L'ultimo Duello di Dio
La trama vera e propria segue quindi le gesta di due vassalli del conte Pietro d’Alencon (interpretato da un biondissimo Ben Affleck), amici in apparenza e rivali di fatto all’interno degli intricati giochi di potere della nobiltà feudale francese. Al centro delle baruffe, degli sgarbi e delle offese tra Jean de Carrouges (Matt Damon) e Jacques Le Gris (favorito del conte, interpretato da Adam Driver), si trova la vera protagonista della storia, Marguerite de Carrouges (moglie di Jacques, interpretata da Jodie Comer). All’interno di un mondo profondamente maschilista, Marguerite si staglia come figura coraggiosa e dignitosa, subendo infine un’orribile violenza sessuale da parte di Le Gris e decidendo di non lasciare impunita la questione, come viene suggerito più volte da alcuni comprimari nel corso della pellicola, in una descrizione dolorosamente veritiera di alcune prassi dell’epoca e non solo di allora.
La giustizia agognata da Marguerite si trasforma però nell’ennesimo gioco di potere tra uomini, sfociando in quello che si rivelerà essere l’ultimo Duello di Dio ospitato in territorio francese: una lotta all’ultimo sangue tra Carrouges e Le Gris per decretare, sulla base della volontà divina, il vero depositario della verità.

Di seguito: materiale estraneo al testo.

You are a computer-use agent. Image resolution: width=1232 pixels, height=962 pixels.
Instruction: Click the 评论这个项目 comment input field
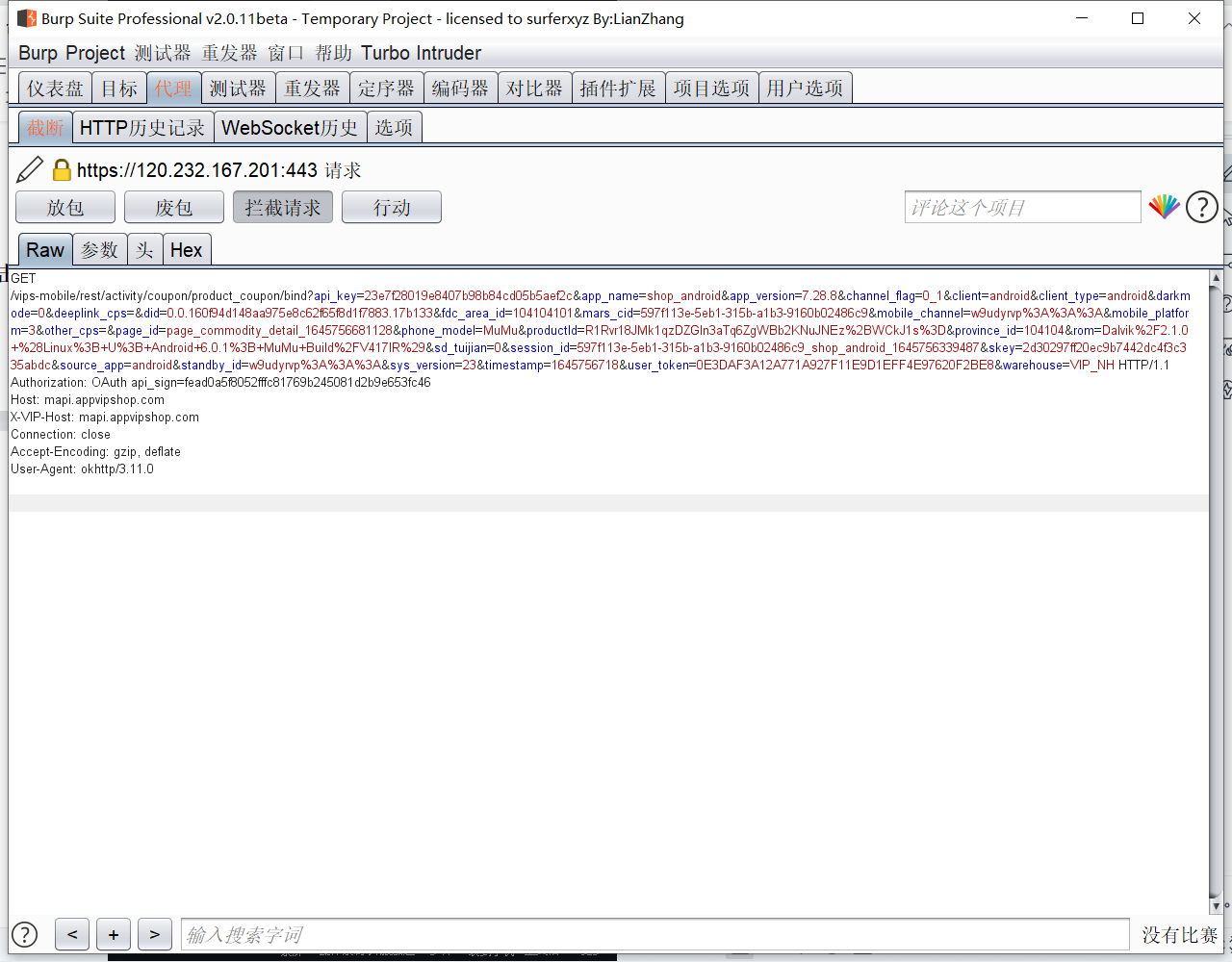pyautogui.click(x=1022, y=207)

Aprendo una piccola parentesi storica è interessante notare come Scott sia riuscito, senza appesantire troppo la fluidità del racconto, a rendere in maniera fedele il concetto di Duello di Dio, ossia di un tipo di ordalia; evitando il rischio di confondere il duello tra uomini (il duello d’onore, sopravvissuto fino al periodo napoleonico e di cui Scott ha dipinto un fulgido affresco nella sua opera prima, I Duellanti), con il giudizio “divino”. In generale la resa storica della pellicola è più che soddisfacente, allontanandosi da quelle sbavature, forse fisiologiche, forse volute, già viste in altri lavori storici del regista .

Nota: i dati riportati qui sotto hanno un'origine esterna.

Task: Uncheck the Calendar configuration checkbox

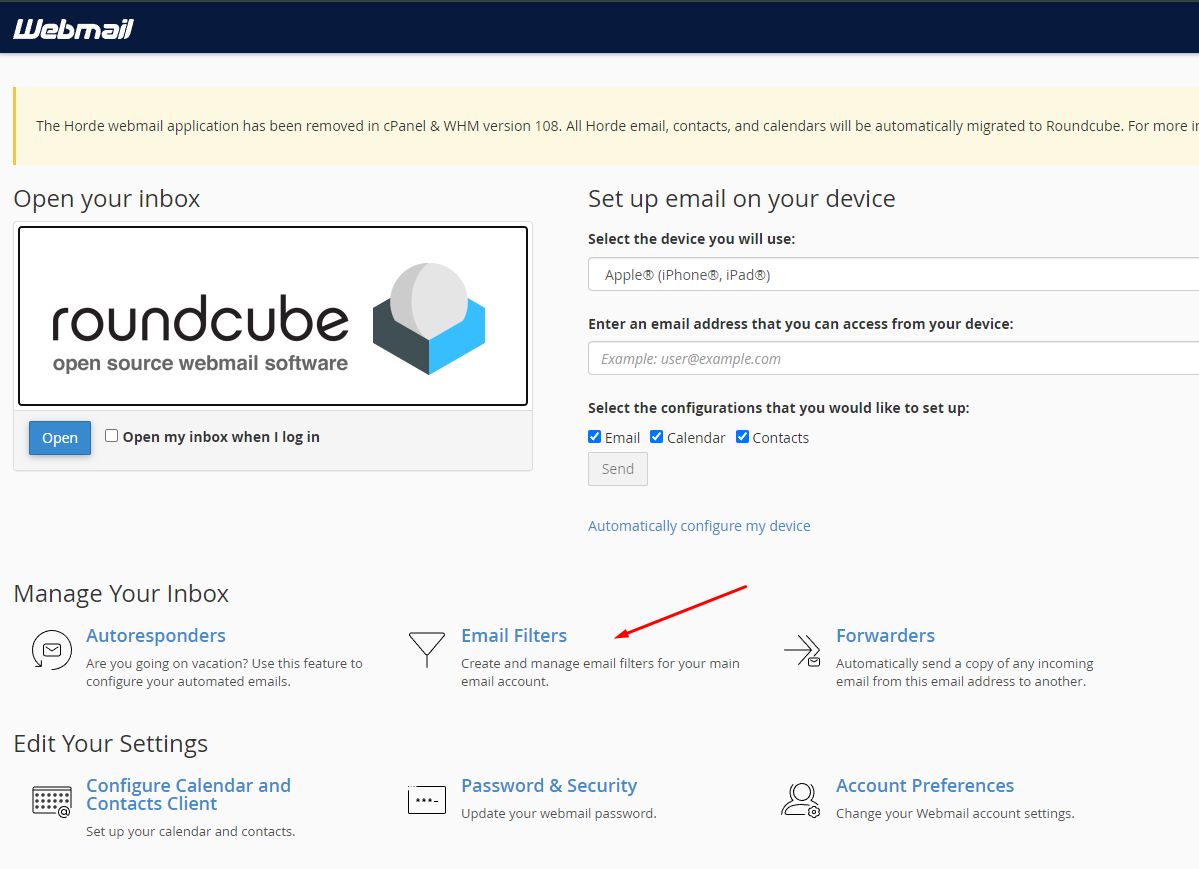Action: [657, 437]
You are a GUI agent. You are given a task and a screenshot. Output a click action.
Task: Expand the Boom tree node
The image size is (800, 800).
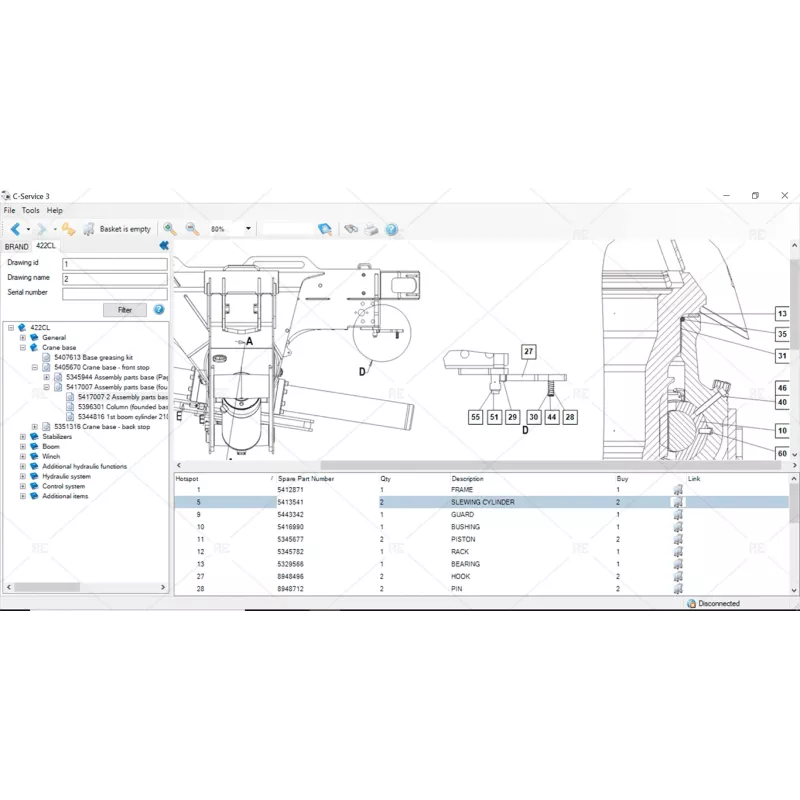[22, 447]
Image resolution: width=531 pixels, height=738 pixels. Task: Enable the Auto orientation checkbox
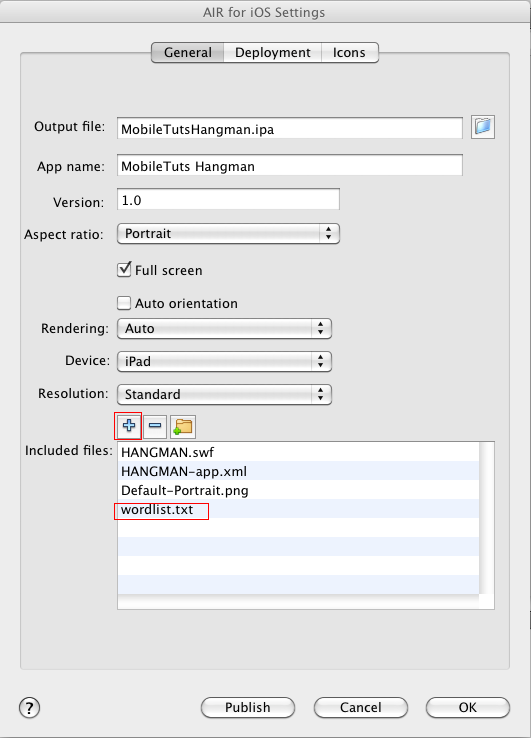point(124,303)
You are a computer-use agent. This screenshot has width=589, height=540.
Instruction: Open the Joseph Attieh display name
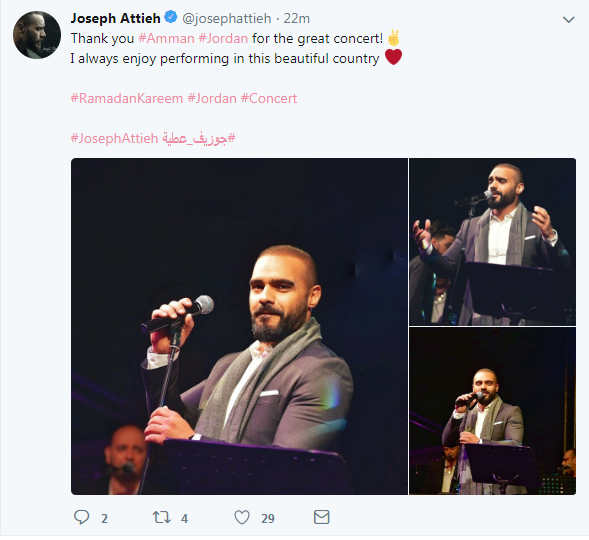point(115,18)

The Last Duel è un film che parla con pochi filtri e con pochi preconcetti, restituendo un medioevo sporco e violento nelle battaglie campali (appena accennate, ma fondamentali per sostenere il ritmo), complesso ed arzigogolato nelle cerimonie politiche ma anche caldo ed accogliente nei suoi risvolti più umani.
Il lavoro di Scott prende le distanze dalle diatribe giuridiche e storiche che, soprattutto nel mondo accademico francese, ancora oggi si interrogano sulla verità dietro a questo Duello di Dio. Il caso infatti è notorio, sia per la sua estemporaneità (l’ordalia in Francia era già da tempo in disuso) sia per le numerose fonti storiche dell’epoca, le quali però non sono comunque sufficienti per far emergere oggi la realtà dei fatti accusati dalle parti. Se quindi i resoconti sono perlopiù interessati al concetto della “verità” e di come la stessa sia stata fatta emergere attraverso un sistema che di veritiero ha ben poco, il regista britannico si sofferma sullo stupro, sulla differenza delle prospettive, sull’egoismo degli uomini e sull’impossibilità a farsi ascoltare.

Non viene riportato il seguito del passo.